AVAILABLE DATA:
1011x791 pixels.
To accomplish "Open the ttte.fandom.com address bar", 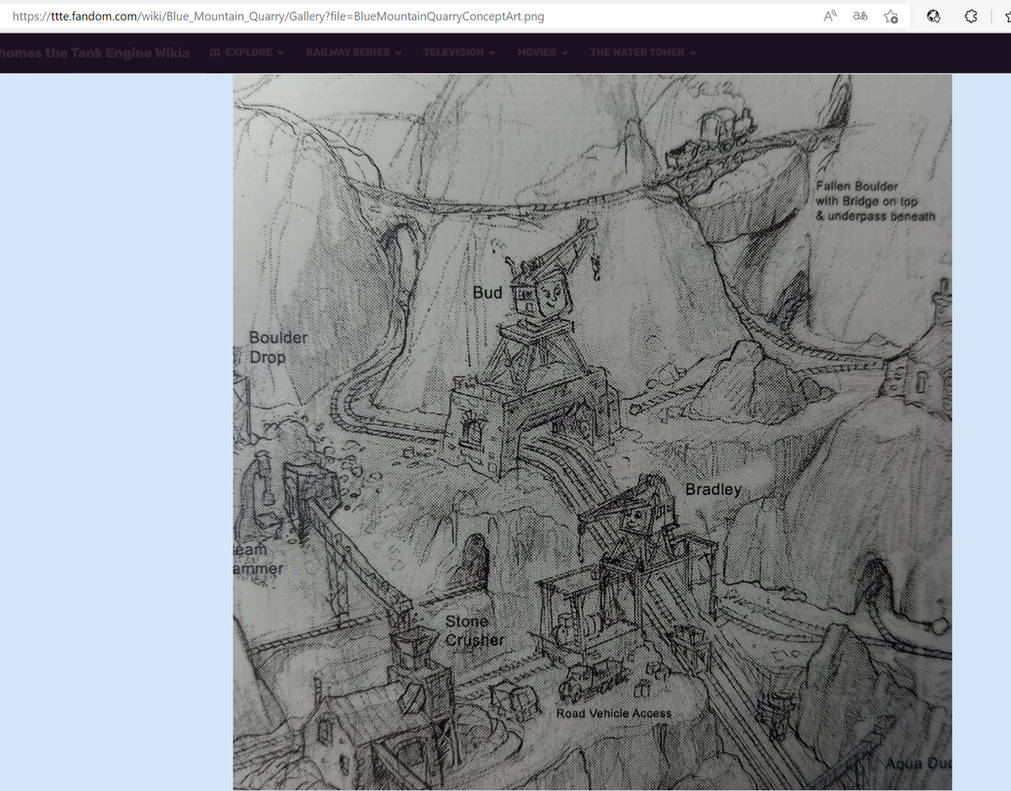I will (x=300, y=16).
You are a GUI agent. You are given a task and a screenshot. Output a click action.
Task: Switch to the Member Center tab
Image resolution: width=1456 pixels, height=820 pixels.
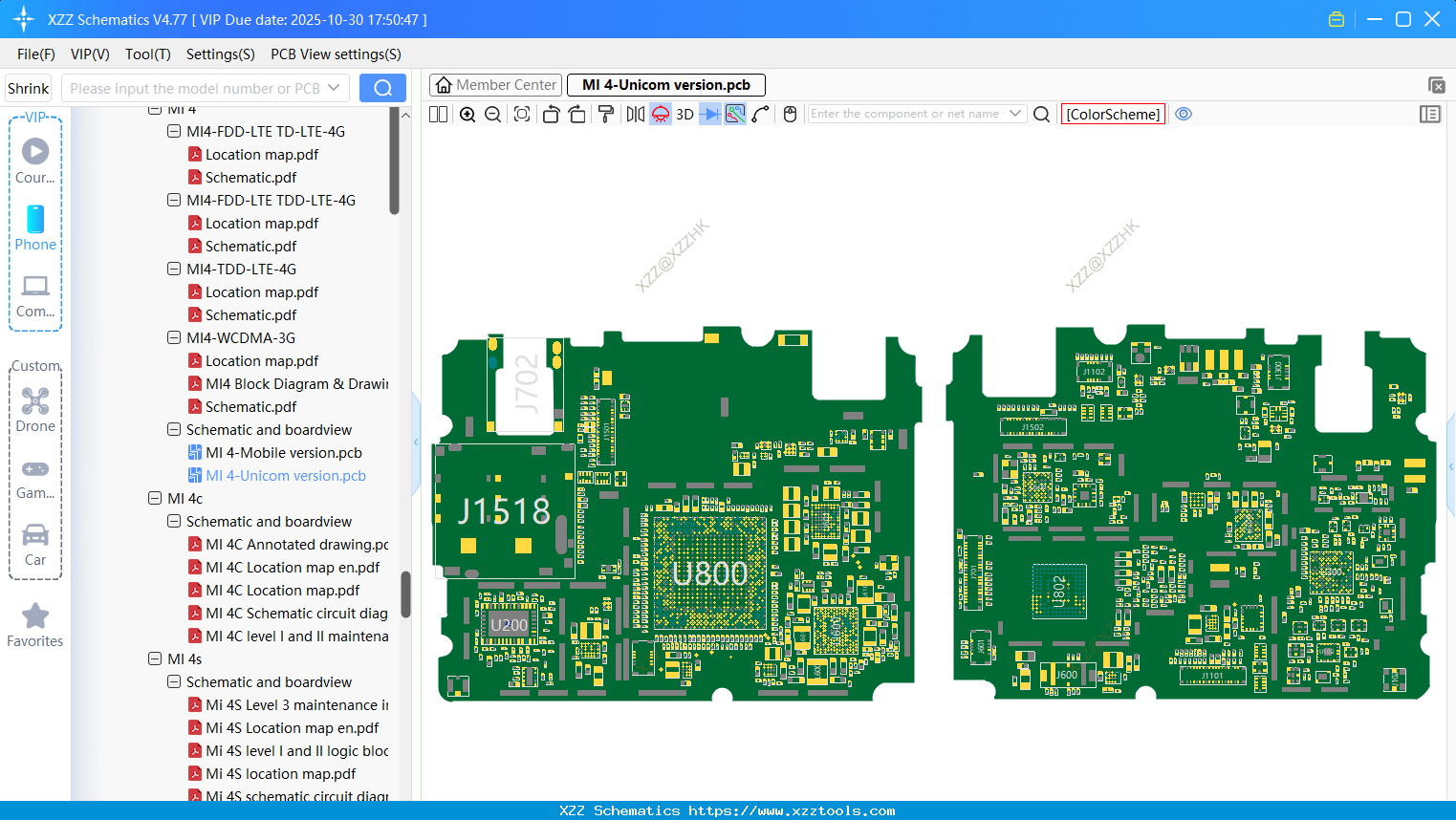[496, 85]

WHAT IS NEEDED: Write out, exactly as they stand, the line with "You are a GUI" and every line after it through the end of the entries above; omit the pictures.

EXERCISE ANSWER:
You are a GUI agent. You are given a task and a screenshot. Output a click action.
Task: Switch to the Member Center tab
Image resolution: width=1456 pixels, height=820 pixels.
[496, 85]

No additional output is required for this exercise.